Об этом, то есть о пожертвовании школьником денег, было даже напечатано в нашей областной газете.
Были моменты (и все чаще и чаще), когда мрачноватому и неразговорчивому Косте ставили в пример его маленького брата. Вообще так даже постепенно сложилось, что вот, мол, живут два брата, один хороший, другой плохой. Но я, не ведая сомнений, хочу рассказать не о младшем, действительно отличном человеке, в семнадцать лет ушедшем на войну и посмертно награжденном Звездой Героя (наша шестая школа названа его именем), а о старшем, с которым и свела меня судьба.
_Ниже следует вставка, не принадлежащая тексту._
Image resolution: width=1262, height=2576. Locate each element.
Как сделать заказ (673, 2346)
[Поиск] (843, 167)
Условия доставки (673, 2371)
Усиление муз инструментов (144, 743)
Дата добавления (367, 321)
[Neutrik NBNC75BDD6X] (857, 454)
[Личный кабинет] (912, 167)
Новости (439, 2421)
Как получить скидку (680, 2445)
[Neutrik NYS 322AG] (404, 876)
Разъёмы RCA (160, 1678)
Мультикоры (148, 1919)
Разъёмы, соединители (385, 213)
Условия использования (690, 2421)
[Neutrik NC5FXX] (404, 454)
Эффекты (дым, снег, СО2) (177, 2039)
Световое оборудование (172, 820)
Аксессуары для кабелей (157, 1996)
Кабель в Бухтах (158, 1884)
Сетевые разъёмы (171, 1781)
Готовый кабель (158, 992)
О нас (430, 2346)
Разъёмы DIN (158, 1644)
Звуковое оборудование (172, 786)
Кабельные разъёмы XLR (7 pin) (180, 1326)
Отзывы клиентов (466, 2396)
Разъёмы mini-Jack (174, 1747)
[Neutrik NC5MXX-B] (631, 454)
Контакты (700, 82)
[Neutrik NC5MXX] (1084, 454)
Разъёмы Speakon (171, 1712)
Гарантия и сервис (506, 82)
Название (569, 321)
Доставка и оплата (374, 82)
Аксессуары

Но вот беда: когда хочешь с душевной робкой мукой рассказать очень свое (отнимаешь ладонь от груди), немеет голос. Как в том дереве: внутри гулко, а в двух шагах — уже ничего.
Костю не взяли в армию из-за порока сердца, и он ушел в леспромхоз пилить доски. Время от времени он наведывался в городок, привозил что по сезону: березовый сироп, потом калбу (так у нас черемшу называют), потом всякую ягоду, потом грибы, и каждый раз мясо. И зарплату. На четвертый год он проводил в армию брата. (Это значит, в прошлом году, если взять от того нашего с дядей Костей лета.) И — зима, весна — весной уже получил известие о его гибели.